В кабинете следователя на первом этаже сидела Нофар Шалев – и расцветала все больше и больше. В кабинете следователя на втором этаже сидел Авишай Милнер – и как рехнувшийся паук плел паутину, в которую сам и попался. А на улице, возле полицейского участка, стоял глухонемой с площади и раздумывал, стоит ли ему войти. Он очень любил такие предпраздничные дни. Весь год ему приходилось тяжело трудиться. Он не умел так хорошо играть на музыкальных инструментах, как русская, стоявшая у входа в торговый центр, и у него не было седых волос, которые могли бы ему помочь, как помогали коллеге, избравшему себе место на шумной улице.
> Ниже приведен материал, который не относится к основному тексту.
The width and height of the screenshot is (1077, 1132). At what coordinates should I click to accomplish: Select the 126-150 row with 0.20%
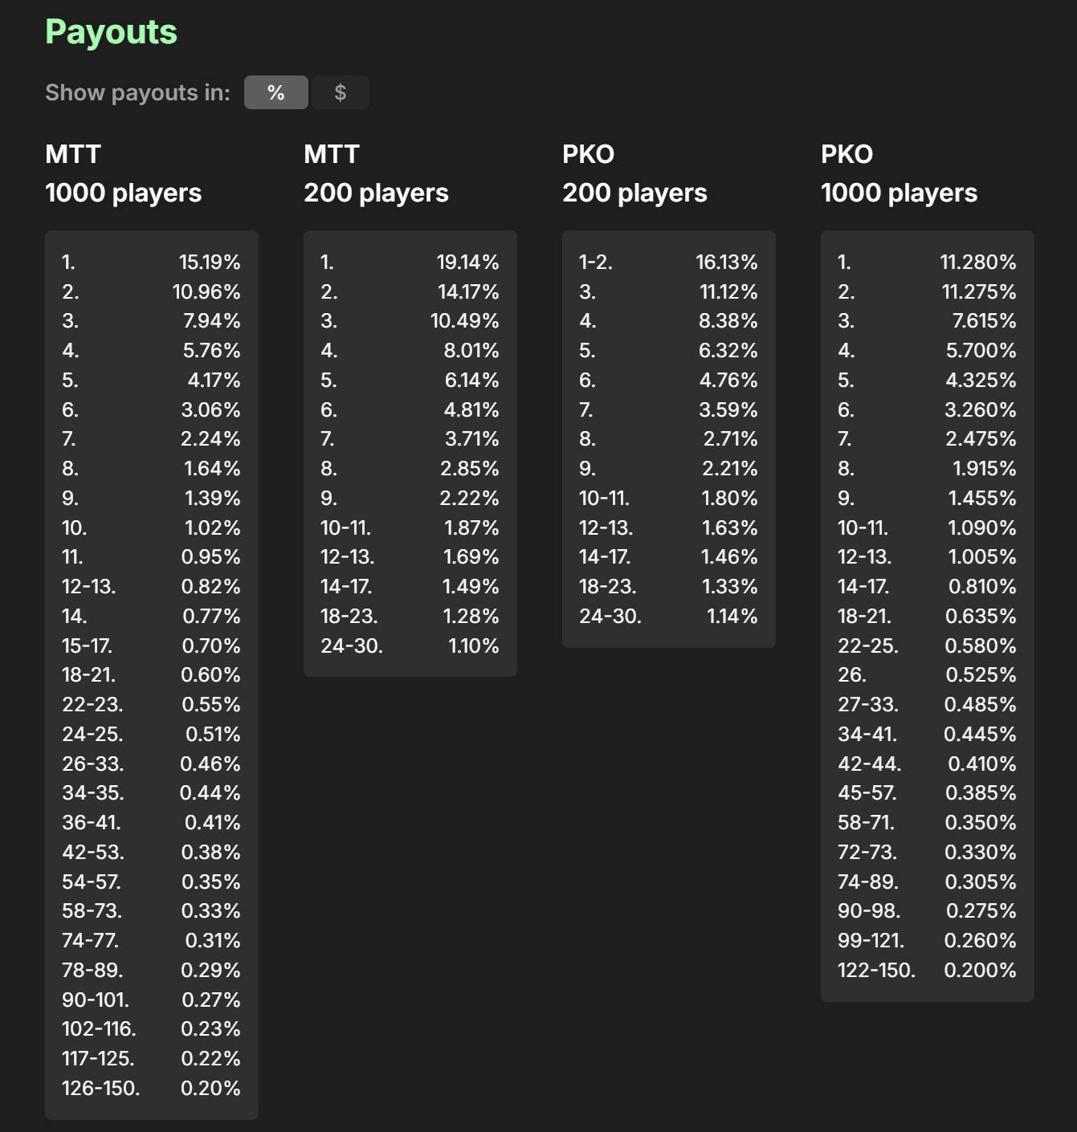pos(151,1089)
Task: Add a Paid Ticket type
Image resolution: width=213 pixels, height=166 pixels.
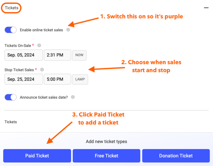Action: pyautogui.click(x=37, y=156)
Седые волосы напоминают спешащим людям про их престарелых родственников. Вспомнит спешащий человек про своего дедушку – и опечалится, а так как испытывать печаль он не любит, то откупится от мрачных мыслей, бросив нищему монетку. Глухонемой же, с его черными волосами, ни на чьего дедушку не походил, поэтому зарабатывал на жизнь с трудом.
Когда глухонемой пришел на площадь впервые, он боялся, что его раскусят. Он думал, что будет очень неприятно, если кто-то узнает, что он не глухонемой. Он думал: а что, если кто-нибудь спросит меня, как пройти туда-то и туда-то, а я машинально отвечу? Или кто-нибудь просто поздоровается? Но через какое-то время он заметил, что никто не спрашивает, как пройти туда-то и туда-то, – не говоря уж о том, чтобы просто поздороваться, – и постепенно разучился говорить. Когда он это понял, то очень испугался и решил, что обязан заговорить снова, но оказалось, что это примерно то же самое, как после двадцати лет перерыва сесть на велосипед. Говорят, что разучиться кататься на велосипеде невозможно, но каждый, кто пробовал сесть на него заново, знает, что, даже если тело еще немножко и помнит велосипед, гораздо лучше оно помнит страх падения. Тем не менее в конце концов у глухонемого получилось. Очередной спешащий человек прошел мимо и протянул ему монетку, а глухонемой открыл рот и сказал: «Спасибо». Однако спешащий человек не обратил на сказанное глухонемым никакого внимания – слишком уж он спешил, – и весь тот вечер глухонемой с площади так и простоял: с монеткой в руке и словом «спасибо» во рту. В результате он снова онемел. На этот раз по-настоящему.
Сейчас, стоя напротив полицейского участка, он прокручивал в голове то, что видел во внутреннем дворе. В тот день он спокойненько мочился в углу двора, как вдруг услышал топот бегущих ног и тяжелое дыхание. Он сильно удивился. Прямо на него бежала девушка в синем платье. Ослепшая от слез, она не заметила писающего в кустах мужчину. Спустя мгновение появился человек со злым лицом, а потом все происходило с какой-то головокружительной быстротой: двор заполнила толпа людей, человек оскорбил девушку, девушка сказала то, что сказала, и все направились в полицию. Единственного свидетеля инцидента никто так и не заметил. Однако глухонемой знал: зря вызвали полицейских, зря прибежала красивая девушка в военной форме и зря прибежал ее возлюбленный-офицер. Потому что не произошло в том дворе ничего, кроме пустяковой жестокости, убийства в миниатюре: один человек просто-напросто растоптал другого.
Глухонемой сел на деревянную скамейку на углу и вспомнил искаженное горем лицо девушки, а потом подумал о разгоревшемся скандале и улыбнулся: никто, кроме него, не знал, что случилось на самом деле. И если до этого момента он был немым вынужденно, молчал просто потому, что никто его не слушал, то теперь стал немым добровольно, и его рот закрылся намеренно. Над головой у него, в ветвях фикуса, порхали – как ангелы – летучие мыши, и глухонемого охватило неземное блаженство. Если он захочет – то все расскажет, а не захочет – будет молчать. Судьба девушки зависела теперь от него, а она этого даже не знала.